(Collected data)
*** Begin section ***
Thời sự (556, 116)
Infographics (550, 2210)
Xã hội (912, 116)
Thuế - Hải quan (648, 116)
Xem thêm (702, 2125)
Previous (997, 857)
*** End section ***
Take the entries above and set them all down again exactly as they read.

#### [TASK RESPONSE]
Thời sự (556, 116)
Infographics (550, 2210)
Xã hội (912, 116)
Thuế - Hải quan (648, 116)
Xem thêm (702, 2125)
Previous (997, 857)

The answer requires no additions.